5 Things You Should Know About the LSS Surplus Before the BAGM
One of the main issues to be decided at the Bi-Annual General Meeting of the LSS (BAGM) is how to spend approximately $25,000 of excess surplus funds on hand. The LSS Council and student body have struggled with this decision throughout the year.
I personally became involved with the surplus issue earlier this semester, and, like many before me, my frustration with the political discourse at this school has led me to write this article.
I first drafted this article after attending an LSS Council meeting and engaging in the subsequent Facebook debate where I felt like my ideas were not being heard for what they were.
However, upon review of the first draft, I realized that I had produced a completely self-serving piece of written advocacy that was littered with my own personal bias and sarcastic pot shots at the “establishment”. It was a good read, but ultimately I decided to delete it.
Instead, I am going to try and do something different here and just stick to the facts.
With that in mind, here are 5 things that you should know about the LSS surplus before the BAGM on March 2nd.
The LSS is projected to end the year with $24,967 of excess surplus.
Based on the most recent budget, the LSS is projected to end the year with a surplus of $39,967. After setting aside $15,000 as a “Reserve Fund” to cover contingent liabilities and other cash flow needs there will be $24,967 of “excess surplus” available to the students.
The excess surplus is the result of overcharging/underspending by the LSS in 2014 and 2015.
Every year you are charged student activity fees by the SGPS, which you pay through SOLUS. Embedded in these fees is $75.35, which is charged to you specifically as a law student. This is the primary source of funding for the LSS.
The LSS uses these fees to support student activities at the law school. These activities include putting on a semi-formal, supporting clubs, the Queen’s Law Journal, Law Games and Med/Law Games to name a few. (Editor’s Note: Juris Diction is also a recipient of LSS funding.) The surplus is the result of the LSS collecting more in fees than it spends in providing benefits.
The current excess surplus on hand was created by overcharging/underspending in 2014 and 2015 ($15,642 and $9,461 respectively).
The LSS is forecasted to run a small deficit for 2016.
The 2Ls and 3Ls have directly contributed $12,132 to the surplus (almost half of the excess surplus on hand).
The 2L class has contributed $3,870 to the surplus, and the 3L class has contributed $8,261. The total direct contributions of $12,132 from the 2Ls and 3Ls represents almost half of the excess surplus on hand.
These contributions to the surplus represent an overcharging of $19.55 per student in 2L, and $50.37 per student in 3L.
The remainder of the excess surplus is comprised of contributions from the graduating classes of 2014 and 2015, and the forecasted deficit for 2016.
There were many alternatives suggested to LSS Council for how to spend the excess surplus.
The LSS Council reached out to the student body on a number of occasions to solicit suggestions for how the excess surplus should be spent.
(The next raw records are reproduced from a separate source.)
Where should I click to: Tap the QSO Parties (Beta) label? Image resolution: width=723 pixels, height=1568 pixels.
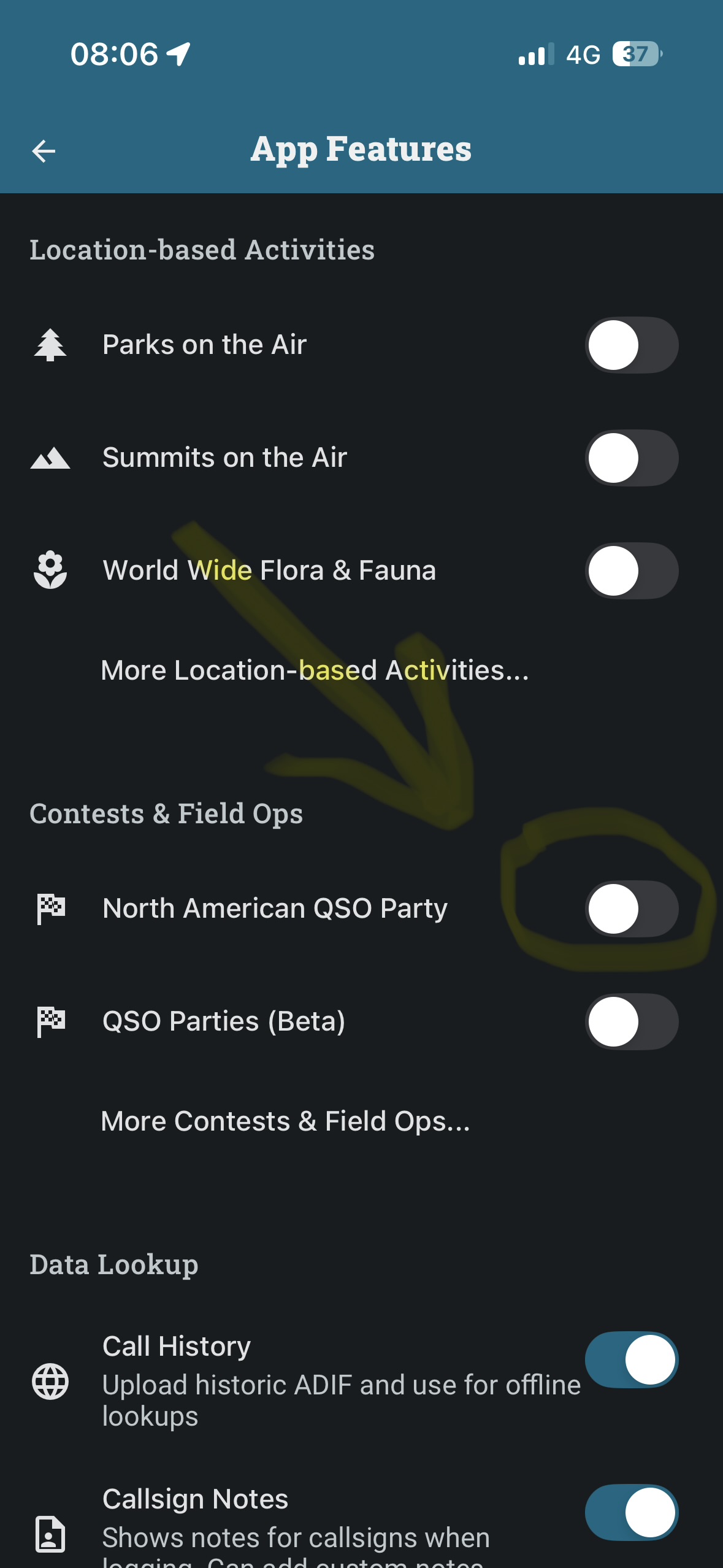(224, 1021)
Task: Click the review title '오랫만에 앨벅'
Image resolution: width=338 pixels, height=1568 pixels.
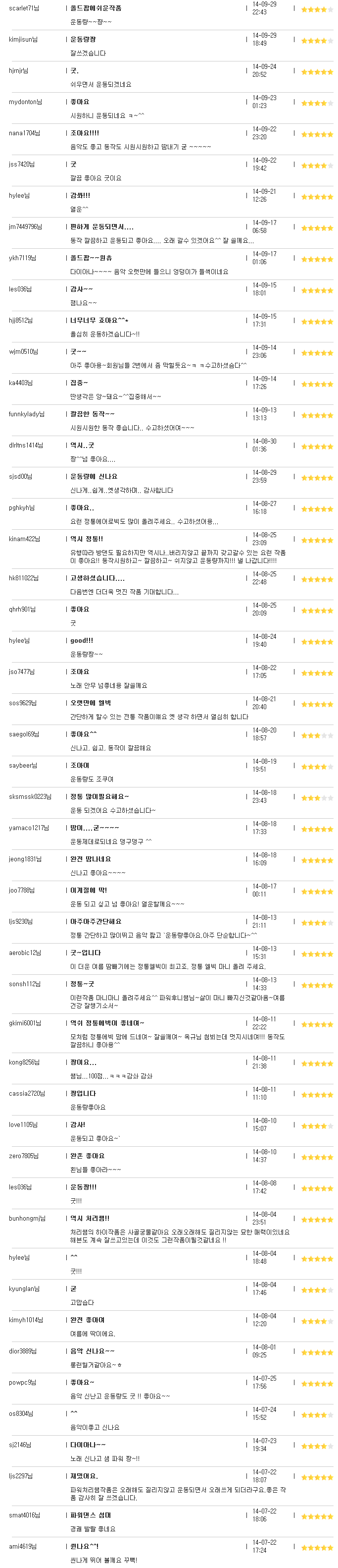Action: tap(91, 703)
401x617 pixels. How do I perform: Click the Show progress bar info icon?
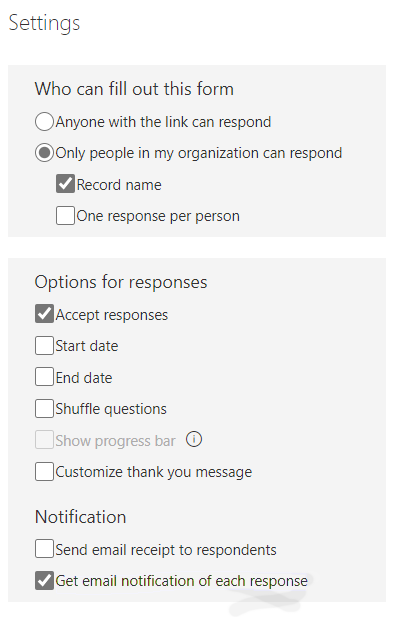[x=194, y=440]
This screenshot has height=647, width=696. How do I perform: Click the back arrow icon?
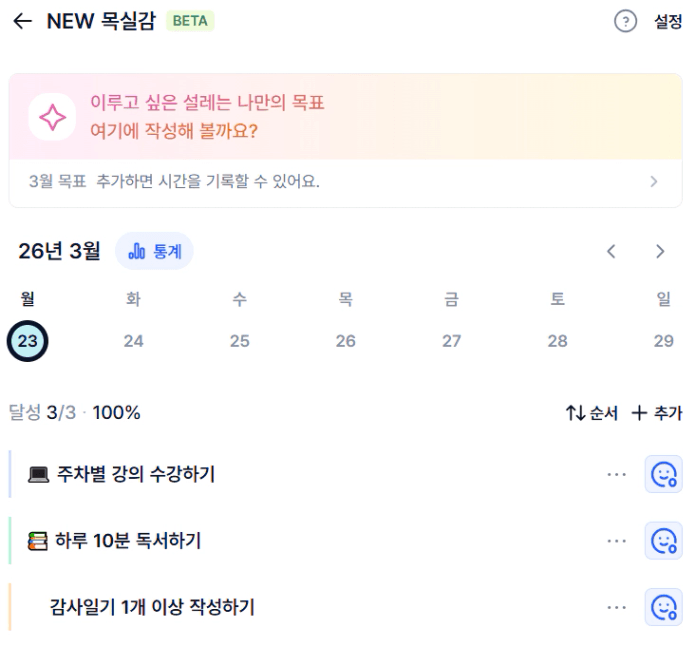(x=22, y=22)
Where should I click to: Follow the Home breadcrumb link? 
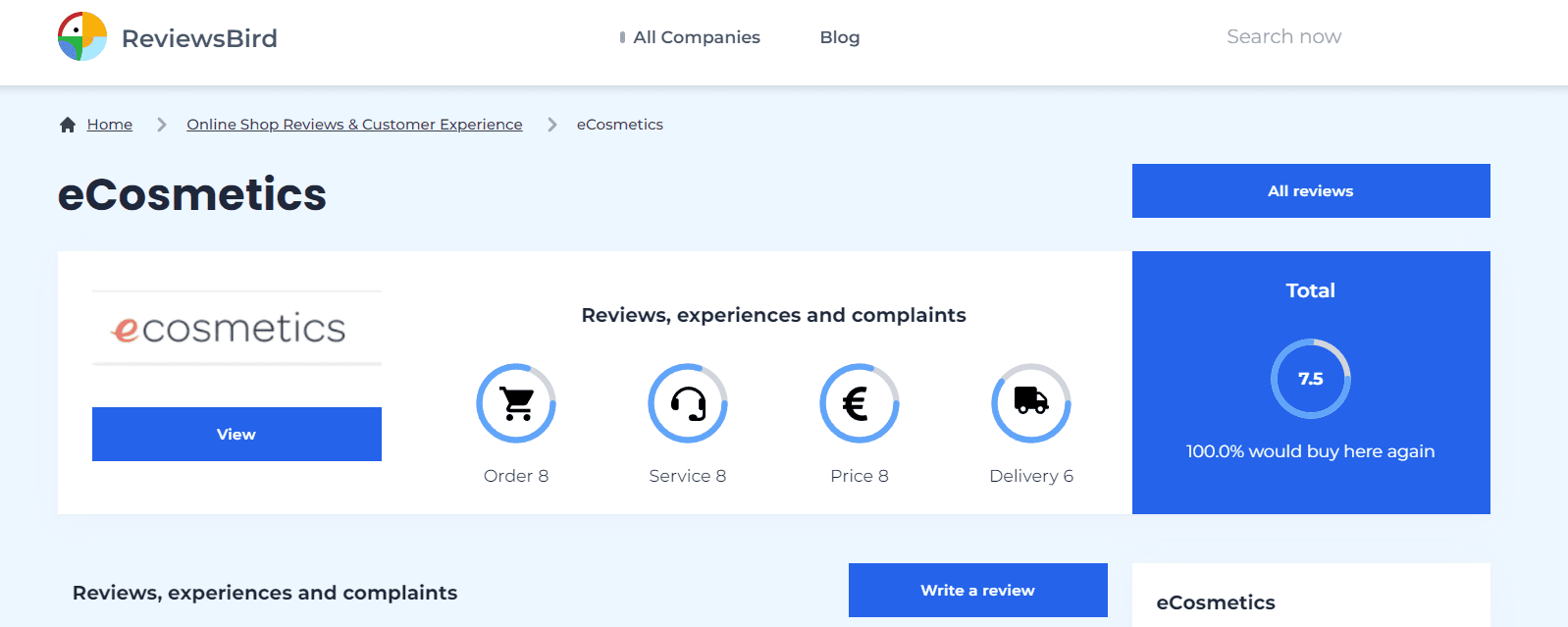coord(110,125)
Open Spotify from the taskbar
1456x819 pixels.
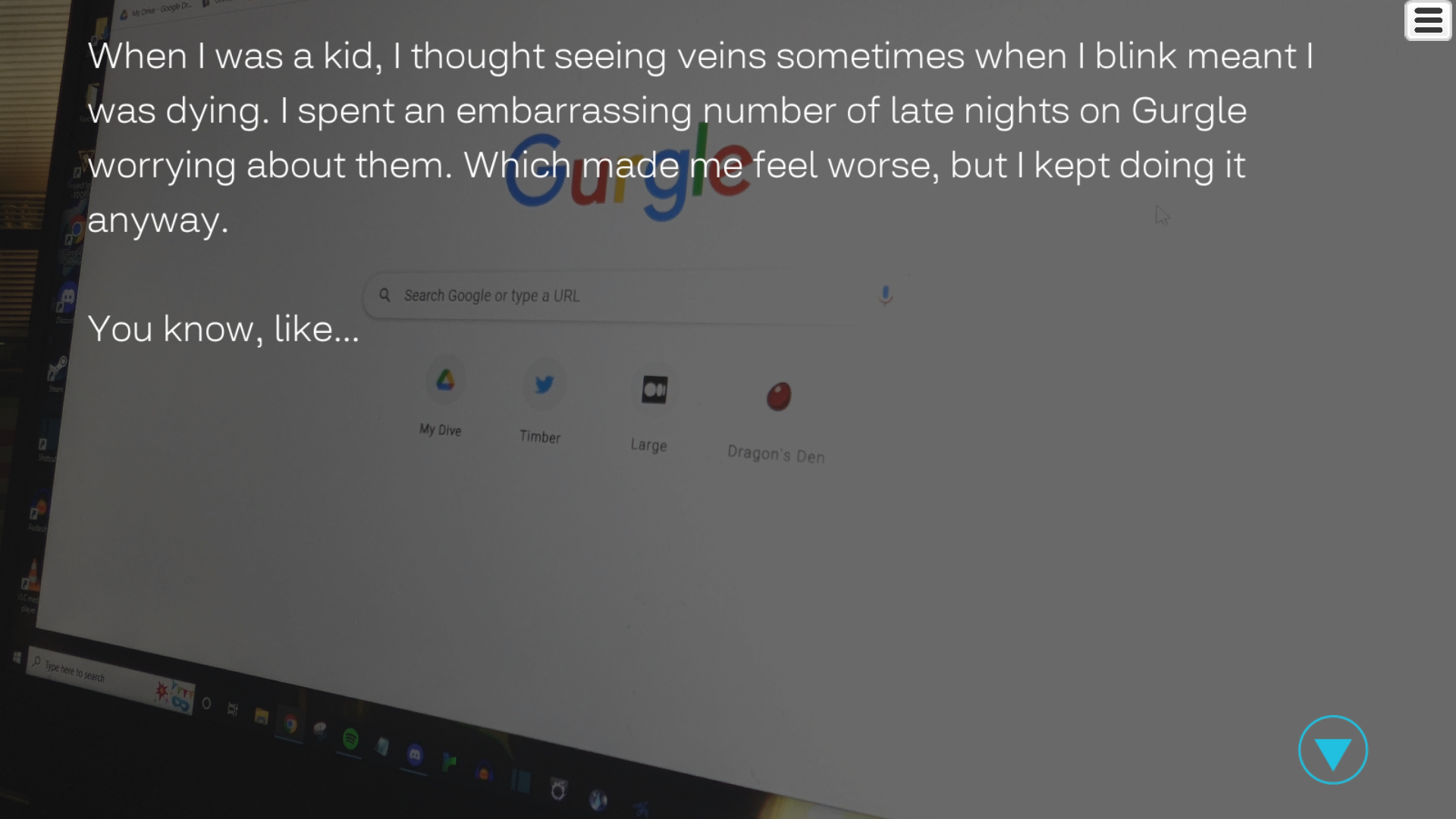click(x=350, y=739)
There were many different alternatives provided by the students including:
- Capital spending initiatives for a coffee machine, ping pong table or other student lounge upgrades
- Establishment of scholarship endowment funds
- Digitizing library materials
- Direct cash refunds to the current students
- Subsidies for student expenses such as smokers, coolers, or Examsoft fees
- A year-end party
Currently there are only 3 alternatives on the agenda for the BAGM for how to spend the excess surplus.
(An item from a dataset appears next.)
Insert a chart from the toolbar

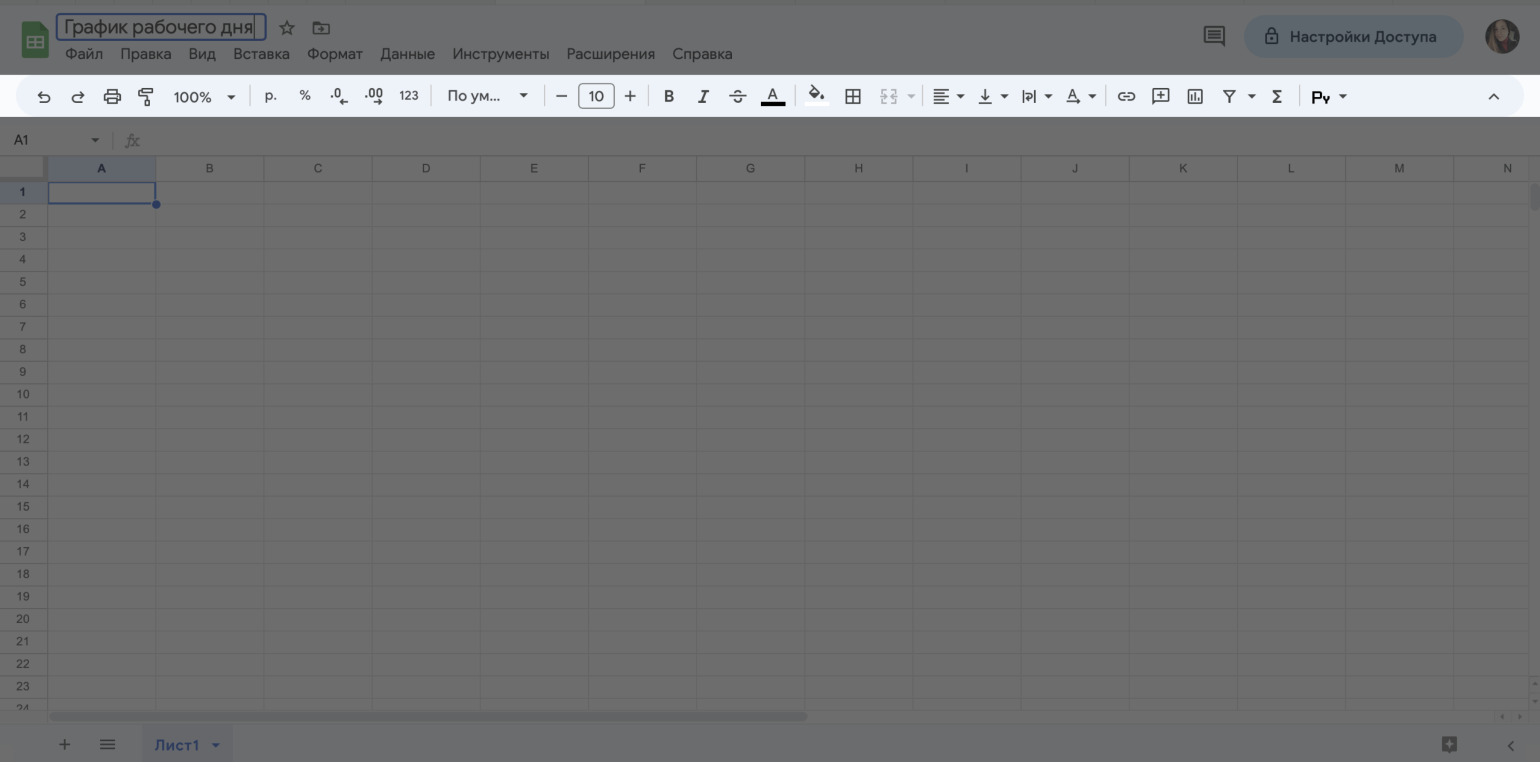[x=1195, y=97]
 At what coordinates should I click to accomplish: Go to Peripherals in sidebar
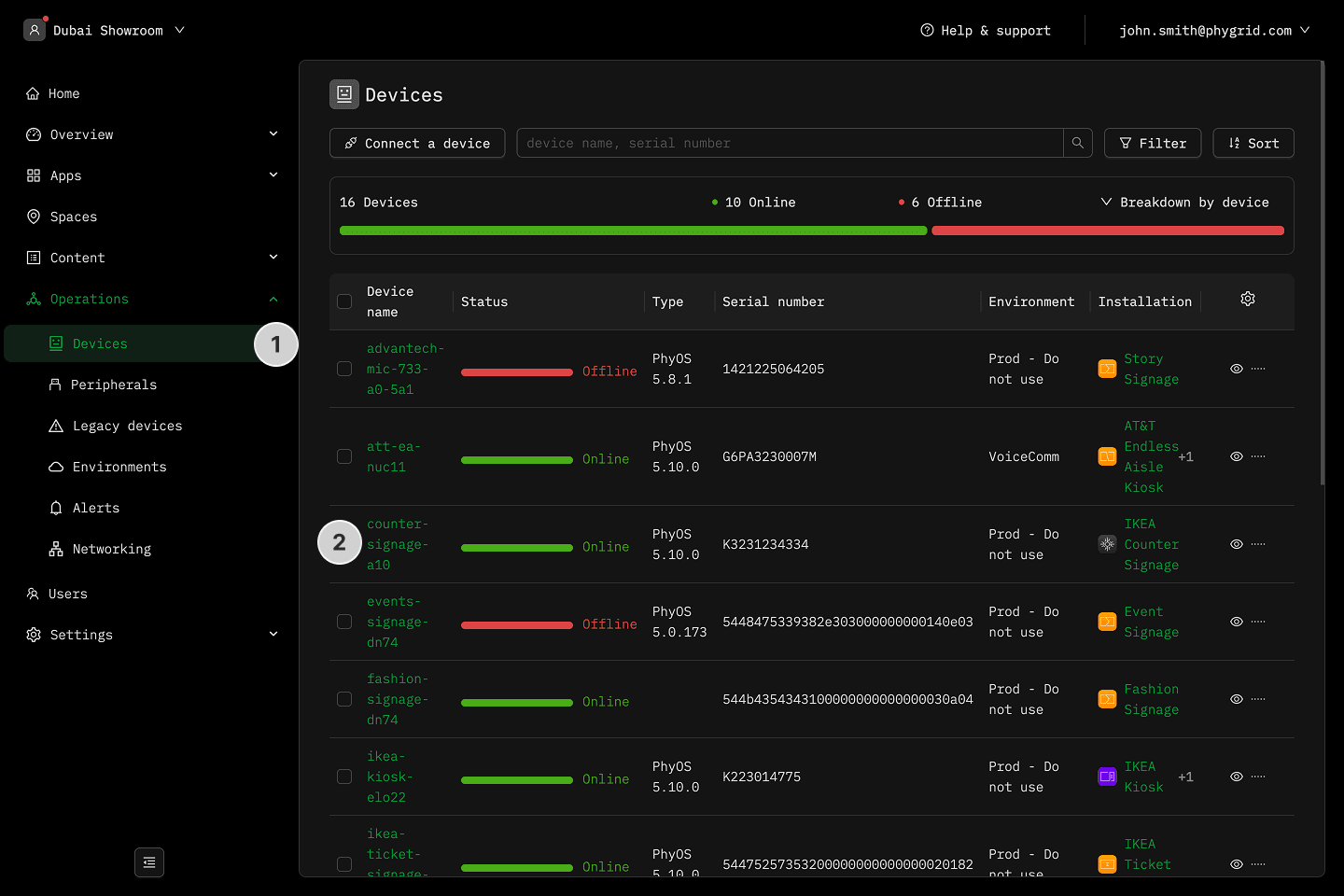(x=114, y=385)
Members of the LSS Council have put forward two alternatives for surplus spending at the BAGM.
- A $25,000 contribution to establish an entrance scholarship for Aboriginal law students; or,
- A $25,000 contribution to a bursary for students with significant financial need.
The third alternative is the LSS Surplus Option Plan. Under this plan each student will be allocated a fair share of the excess surplus available. Students will then have the power to allocate their share of the surplus to one or more student initiatives by filling out a survey at the end of the year. Options can be put on the survey by LSS Council or by an individual student who collects 50 supporting signatures for their initiative.
Details of all proposals being put forward at the BAGM can be found in the LSS Dropbox.
The LSS surplus spending decision will ultimately be made by those students who attend the BAGM on Wednesday, March 2 at 6:30pm in MacDonald Hall Room 001.
I encourage you all to attend and have your voice heard.
Tyler Brent (2L) is a contributor to Juris Diction.